Brother Chuck Schroeder
A Tropical Paradise USA, FL

The Nuclear Regulatory Commission turned heads this week by approving licenses for two new nuclear power reactors. So if nuclear becomes the best clean alternative for generating massive amounts of power, then don't whine when we will store all that nuclear waste in Utah seeing YOU "going green" waco's demand it and don't want to turn loose of the oil your hoarding in the ground there. All the other 104 nuclear plants continue in operation nationwide are spent, out-lived their lifetime almost. Utah's coal ani't helping either with its carbon dioxide emissions. It's drill babt drill time.

Brother Chuck Schroeder
A Tropical Paradise USA, FL

Repost/typo error.

No "spell check" on here.

The Nuclear Regulatory Commission turned heads this week by approving licenses for two new nuclear power reactors. So if nuclear becomes the best clean alternative for generating massive amounts of power, then don't whine when we will store all that nuclear waste in Utah seeing YOU "going green" waco's demand it and don't want to turn loose of the oil your hoarding in the ground there. All the other 104 nuclear plants continue in operation nationwide are spent, out-lived their lifetime almost. Utah's coal ani't helping either with its carbon dioxide emissions. It's drill baby drill time.

Mike in Texas
Cedar City, Utah

Barfolomew: The implication in your original response was that large scale Solar Power is not viable. You said "you can't make it happen", like a cure for cancer. So, now you admit that the future is not ours to see, and that large scale solar power might eventually available. We didn't get to the moon without a massive effort, and there were those in Utah who prophesied that we would never get there.

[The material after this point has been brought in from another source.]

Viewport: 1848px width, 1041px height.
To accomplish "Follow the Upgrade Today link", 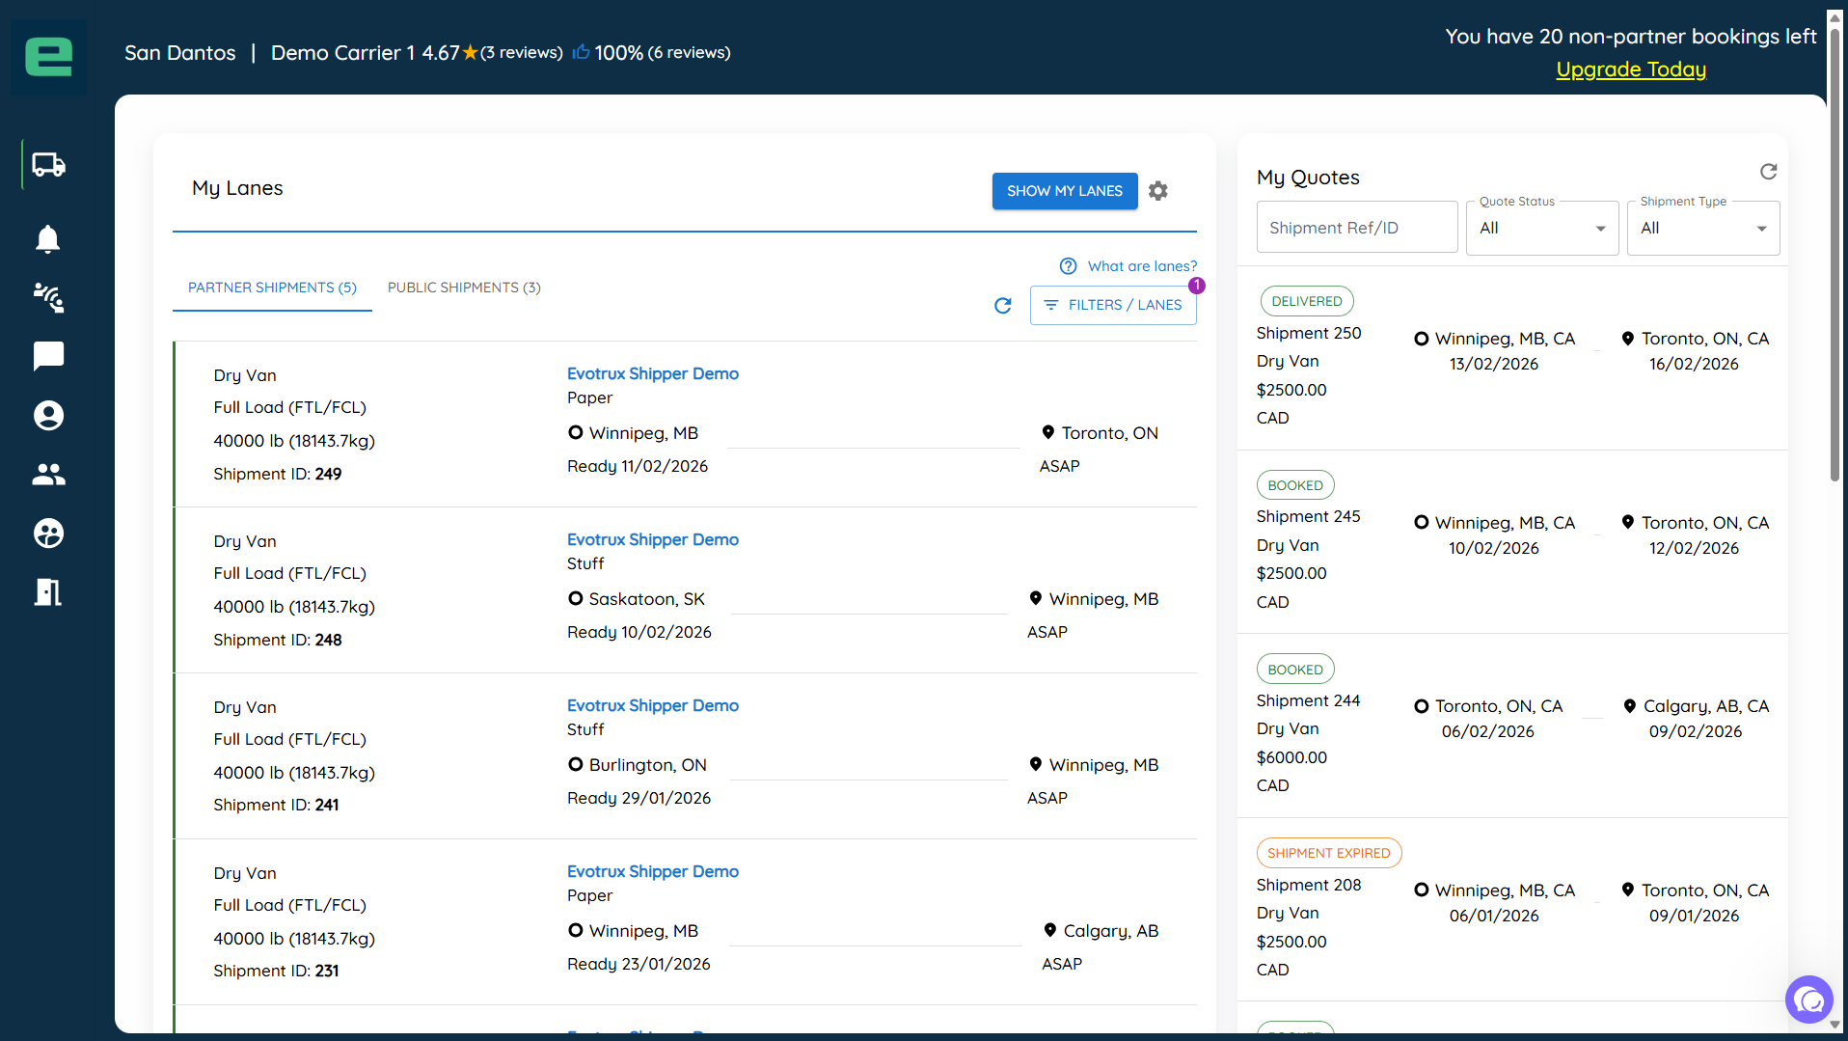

Environmentalists are much more likely to go with Solar than Nuclear, and the Grid problems you mention are engineering issues that can be solved. By the way, 40 years ago I predicted our present day micro computer technology. Most people then thought I was just an impractical dreamer. But you see I have a technical background and training and I could easily see that eventually digital devices and micro chips would change everything.

RedShirt
USS Enterprise, UT

To "Baron Scarpia" you are wrong. The most heavily subsidized energy production industries are solar and wind power.

From the Manhatten Institute article "The U.S. is rapidly running out of fossil fuels, but within ten years, we can replace them with alternative fuels and renewable energies" you can find a table listing the subsides that the various energy producing methods receives.

All of the subsides to nuclear power amount to about $1.59/MWh. Meanwhile solar recieves $24.34/MWh and wind recieves $23.37. Last time I checked my math, wind and solar are receive more in subsidies than nuclear.